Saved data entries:
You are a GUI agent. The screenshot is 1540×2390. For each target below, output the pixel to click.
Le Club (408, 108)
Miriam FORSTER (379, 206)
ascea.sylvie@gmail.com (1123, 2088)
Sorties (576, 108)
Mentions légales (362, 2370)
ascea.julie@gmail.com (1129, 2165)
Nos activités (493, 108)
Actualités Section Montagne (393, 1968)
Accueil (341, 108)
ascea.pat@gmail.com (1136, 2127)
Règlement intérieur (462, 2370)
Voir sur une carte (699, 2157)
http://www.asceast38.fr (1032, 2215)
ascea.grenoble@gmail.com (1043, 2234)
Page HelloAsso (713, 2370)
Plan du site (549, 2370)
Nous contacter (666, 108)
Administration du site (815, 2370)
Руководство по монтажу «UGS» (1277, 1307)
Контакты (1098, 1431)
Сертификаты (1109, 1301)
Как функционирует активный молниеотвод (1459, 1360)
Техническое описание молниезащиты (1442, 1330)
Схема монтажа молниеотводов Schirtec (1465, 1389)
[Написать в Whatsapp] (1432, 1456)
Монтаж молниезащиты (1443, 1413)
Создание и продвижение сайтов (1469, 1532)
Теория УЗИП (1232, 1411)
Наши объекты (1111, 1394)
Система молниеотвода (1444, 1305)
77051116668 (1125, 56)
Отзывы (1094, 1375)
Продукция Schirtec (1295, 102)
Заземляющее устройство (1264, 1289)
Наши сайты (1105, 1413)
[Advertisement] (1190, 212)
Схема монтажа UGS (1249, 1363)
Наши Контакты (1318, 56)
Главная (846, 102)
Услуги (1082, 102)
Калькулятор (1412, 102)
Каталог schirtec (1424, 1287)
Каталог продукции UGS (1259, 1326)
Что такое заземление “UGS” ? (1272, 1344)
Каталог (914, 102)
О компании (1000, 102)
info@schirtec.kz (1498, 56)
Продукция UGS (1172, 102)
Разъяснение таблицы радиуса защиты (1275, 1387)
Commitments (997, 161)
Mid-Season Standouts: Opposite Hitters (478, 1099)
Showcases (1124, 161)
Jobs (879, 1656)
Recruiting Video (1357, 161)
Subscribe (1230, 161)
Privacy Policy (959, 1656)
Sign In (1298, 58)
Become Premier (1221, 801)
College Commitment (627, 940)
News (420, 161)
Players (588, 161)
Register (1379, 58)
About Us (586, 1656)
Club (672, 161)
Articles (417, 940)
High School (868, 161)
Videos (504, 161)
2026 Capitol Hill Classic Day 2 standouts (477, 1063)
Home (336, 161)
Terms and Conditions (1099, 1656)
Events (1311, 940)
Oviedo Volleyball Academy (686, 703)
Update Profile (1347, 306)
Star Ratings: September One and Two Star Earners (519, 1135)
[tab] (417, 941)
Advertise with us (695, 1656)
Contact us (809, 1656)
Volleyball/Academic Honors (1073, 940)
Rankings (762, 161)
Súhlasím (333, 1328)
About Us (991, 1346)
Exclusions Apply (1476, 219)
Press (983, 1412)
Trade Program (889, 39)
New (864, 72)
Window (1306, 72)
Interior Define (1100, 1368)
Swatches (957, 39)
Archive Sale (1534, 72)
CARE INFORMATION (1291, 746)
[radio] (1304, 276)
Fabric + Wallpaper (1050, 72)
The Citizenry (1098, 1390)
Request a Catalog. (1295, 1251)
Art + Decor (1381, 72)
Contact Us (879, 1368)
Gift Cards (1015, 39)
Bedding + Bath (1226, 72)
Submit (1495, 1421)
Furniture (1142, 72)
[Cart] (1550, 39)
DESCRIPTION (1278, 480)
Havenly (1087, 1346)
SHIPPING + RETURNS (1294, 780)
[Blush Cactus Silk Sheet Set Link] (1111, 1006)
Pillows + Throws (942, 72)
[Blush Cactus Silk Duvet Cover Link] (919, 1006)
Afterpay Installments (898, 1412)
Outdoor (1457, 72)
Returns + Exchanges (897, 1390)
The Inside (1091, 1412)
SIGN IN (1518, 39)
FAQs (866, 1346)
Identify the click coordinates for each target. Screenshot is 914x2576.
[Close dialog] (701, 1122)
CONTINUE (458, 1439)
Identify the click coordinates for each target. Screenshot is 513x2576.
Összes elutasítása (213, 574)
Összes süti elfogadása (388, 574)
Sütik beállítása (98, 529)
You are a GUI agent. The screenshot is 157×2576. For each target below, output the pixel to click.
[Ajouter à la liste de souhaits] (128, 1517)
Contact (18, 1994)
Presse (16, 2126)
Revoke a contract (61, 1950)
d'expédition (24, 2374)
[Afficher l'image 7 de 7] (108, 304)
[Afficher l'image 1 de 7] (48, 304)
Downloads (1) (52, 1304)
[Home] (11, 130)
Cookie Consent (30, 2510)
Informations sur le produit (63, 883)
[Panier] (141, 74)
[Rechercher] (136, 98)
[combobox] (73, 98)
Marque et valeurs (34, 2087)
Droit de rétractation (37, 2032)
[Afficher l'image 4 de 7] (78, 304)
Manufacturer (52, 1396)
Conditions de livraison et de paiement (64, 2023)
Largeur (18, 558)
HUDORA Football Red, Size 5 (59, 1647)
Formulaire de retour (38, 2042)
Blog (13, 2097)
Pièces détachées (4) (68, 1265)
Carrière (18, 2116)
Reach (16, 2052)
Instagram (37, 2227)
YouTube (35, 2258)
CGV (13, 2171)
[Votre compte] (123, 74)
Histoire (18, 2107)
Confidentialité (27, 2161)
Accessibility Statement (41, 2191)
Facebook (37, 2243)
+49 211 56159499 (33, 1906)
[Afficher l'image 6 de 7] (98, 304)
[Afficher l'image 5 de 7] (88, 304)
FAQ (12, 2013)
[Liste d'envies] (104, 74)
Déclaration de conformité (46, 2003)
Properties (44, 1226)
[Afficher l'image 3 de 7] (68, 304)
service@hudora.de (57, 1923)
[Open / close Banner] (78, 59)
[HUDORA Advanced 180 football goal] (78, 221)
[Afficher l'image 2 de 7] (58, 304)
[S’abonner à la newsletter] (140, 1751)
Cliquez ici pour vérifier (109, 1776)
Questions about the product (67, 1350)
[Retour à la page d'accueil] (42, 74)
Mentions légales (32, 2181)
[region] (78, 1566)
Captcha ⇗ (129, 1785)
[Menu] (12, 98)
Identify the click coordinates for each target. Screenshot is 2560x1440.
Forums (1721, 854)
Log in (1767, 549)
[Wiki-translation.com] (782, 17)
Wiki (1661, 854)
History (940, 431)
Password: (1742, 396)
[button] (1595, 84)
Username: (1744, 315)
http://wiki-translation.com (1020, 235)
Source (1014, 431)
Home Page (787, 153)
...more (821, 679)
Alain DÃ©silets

* [Work instruction]: Word for word, repeat every record.

* [Output for this exercise]:
You are a GUI agent. The screenshot is 1540×2390. For each target below, output the pixel to click.
Le Club (408, 108)
Miriam FORSTER (379, 206)
ascea.sylvie@gmail.com (1123, 2088)
Sorties (576, 108)
Mentions légales (362, 2370)
ascea.julie@gmail.com (1129, 2165)
Nos activités (493, 108)
Actualités Section Montagne (393, 1968)
Accueil (341, 108)
ascea.pat@gmail.com (1136, 2127)
Règlement intérieur (462, 2370)
Voir sur une carte (699, 2157)
http://www.asceast38.fr (1032, 2215)
ascea.grenoble@gmail.com (1043, 2234)
Page HelloAsso (713, 2370)
Plan du site (549, 2370)
Nous contacter (666, 108)
Administration du site (815, 2370)
Руководство по монтажу «UGS» (1277, 1307)
Контакты (1098, 1431)
Сертификаты (1109, 1301)
Как функционирует активный молниеотвод (1459, 1360)
Техническое описание молниезащиты (1442, 1330)
Схема монтажа молниеотводов Schirtec (1465, 1389)
[Написать в Whatsapp] (1432, 1456)
Монтаж молниезащиты (1443, 1413)
Создание и продвижение сайтов (1469, 1532)
Теория УЗИП (1232, 1411)
Наши объекты (1111, 1394)
Система молниеотвода (1444, 1305)
77051116668 (1125, 56)
Отзывы (1094, 1375)
Продукция Schirtec (1295, 102)
Заземляющее устройство (1264, 1289)
Наши сайты (1105, 1413)
[Advertisement] (1190, 212)
Схема монтажа UGS (1249, 1363)
Наши Контакты (1318, 56)
Главная (846, 102)
Услуги (1082, 102)
Калькулятор (1412, 102)
Каталог schirtec (1424, 1287)
Каталог продукции UGS (1259, 1326)
Что такое заземление “UGS” ? (1272, 1344)
Каталог (914, 102)
О компании (1000, 102)
info@schirtec.kz (1498, 56)
Продукция UGS (1172, 102)
Разъяснение таблицы радиуса защиты (1275, 1387)
Commitments (997, 161)
Mid-Season Standouts: Opposite Hitters (478, 1099)
Showcases (1124, 161)
Jobs (879, 1656)
Recruiting Video (1357, 161)
Subscribe (1230, 161)
Privacy Policy (959, 1656)
Sign In (1298, 58)
Become Premier (1221, 801)
College Commitment (627, 940)
News (420, 161)
Players (588, 161)
Register (1379, 58)
About Us (586, 1656)
Club (672, 161)
Articles (417, 940)
High School (868, 161)
Videos (504, 161)
2026 Capitol Hill Classic Day 2 standouts (477, 1063)
Home (336, 161)
Terms and Conditions (1099, 1656)
Events (1311, 940)
Oviedo Volleyball Academy (686, 703)
Update Profile (1347, 306)
Star Ratings: September One and Two Star Earners (519, 1135)
[tab] (417, 941)
Advertise with us (695, 1656)
Contact us (809, 1656)
Volleyball/Academic Honors (1073, 940)
Rankings (762, 161)
Súhlasím (333, 1328)
About Us (991, 1346)
Exclusions Apply (1476, 219)
Press (983, 1412)
Trade Program (889, 39)
New (864, 72)
Window (1306, 72)
Interior Define (1100, 1368)
Swatches (957, 39)
Archive Sale (1534, 72)
CARE INFORMATION (1291, 746)
[radio] (1304, 276)
Fabric + Wallpaper (1050, 72)
The Citizenry (1098, 1390)
Request a Catalog. (1295, 1251)
Art + Decor (1381, 72)
Contact Us (879, 1368)
Gift Cards (1015, 39)
Bedding + Bath (1226, 72)
Submit (1495, 1421)
Furniture (1142, 72)
[Cart] (1550, 39)
DESCRIPTION (1278, 480)
Havenly (1087, 1346)
SHIPPING + RETURNS (1294, 780)
[Blush Cactus Silk Sheet Set Link] (1111, 1006)
Pillows + Throws (942, 72)
[Blush Cactus Silk Duvet Cover Link] (919, 1006)
Afterpay Installments (898, 1412)
Outdoor (1457, 72)
Returns + Exchanges (897, 1390)
The Inside (1091, 1412)
SIGN IN (1518, 39)
FAQs (866, 1346)
Identify the click coordinates for each target. Screenshot is 914x2576.
[Close dialog] (701, 1122)
CONTINUE (458, 1439)
Identify the click coordinates for each target. Screenshot is 513x2576.
Összes elutasítása (213, 574)
Összes süti elfogadása (388, 574)
Sütik beállítása (98, 529)
You are a GUI agent. The screenshot is 157×2576. For each target below, output the pixel to click.
[Ajouter à la liste de souhaits] (128, 1517)
Contact (18, 1994)
Presse (16, 2126)
Revoke a contract (61, 1950)
d'expédition (24, 2374)
[Afficher l'image 7 de 7] (108, 304)
[Afficher l'image 1 de 7] (48, 304)
Downloads (1) (52, 1304)
[Home] (11, 130)
Cookie Consent (30, 2510)
Informations sur le produit (63, 883)
[Panier] (141, 74)
[Rechercher] (136, 98)
[combobox] (73, 98)
Marque et valeurs (34, 2087)
Droit de rétractation (37, 2032)
[Afficher l'image 4 de 7] (78, 304)
Manufacturer (52, 1396)
Conditions de livraison et de paiement (64, 2023)
Largeur (18, 558)
HUDORA Football Red, Size 5 (59, 1647)
Formulaire de retour (38, 2042)
Blog (13, 2097)
Pièces détachées (4) (68, 1265)
Carrière (18, 2116)
Reach (16, 2052)
Instagram (37, 2227)
YouTube (35, 2258)
CGV (13, 2171)
[Votre compte] (123, 74)
Histoire (18, 2107)
Confidentialité (27, 2161)
Accessibility Statement (41, 2191)
Facebook (37, 2243)
+49 211 56159499 (33, 1906)
[Afficher l'image 6 de 7] (98, 304)
[Afficher l'image 5 de 7] (88, 304)
FAQ (12, 2013)
[Liste d'envies] (104, 74)
Déclaration de conformité (46, 2003)
Properties (44, 1226)
[Afficher l'image 3 de 7] (68, 304)
service@hudora.de (57, 1923)
[Open / close Banner] (78, 59)
[HUDORA Advanced 180 football goal] (78, 221)
[Afficher l'image 2 de 7] (58, 304)
[S’abonner à la newsletter] (140, 1751)
Cliquez ici pour vérifier (109, 1776)
Questions about the product (67, 1350)
[Retour à la page d'accueil] (42, 74)
Mentions légales (32, 2181)
[region] (78, 1566)
Captcha ⇗ (129, 1785)
[Menu] (12, 98)
Identify the click coordinates for each target. Screenshot is 2560x1440.
Forums (1721, 854)
Log in (1767, 549)
[Wiki-translation.com] (782, 17)
Wiki (1661, 854)
History (940, 431)
Password: (1742, 396)
[button] (1595, 84)
Username: (1744, 315)
http://wiki-translation.com (1020, 235)
Source (1014, 431)
Home Page (787, 153)
...more (821, 679)
Alain DÃ©silets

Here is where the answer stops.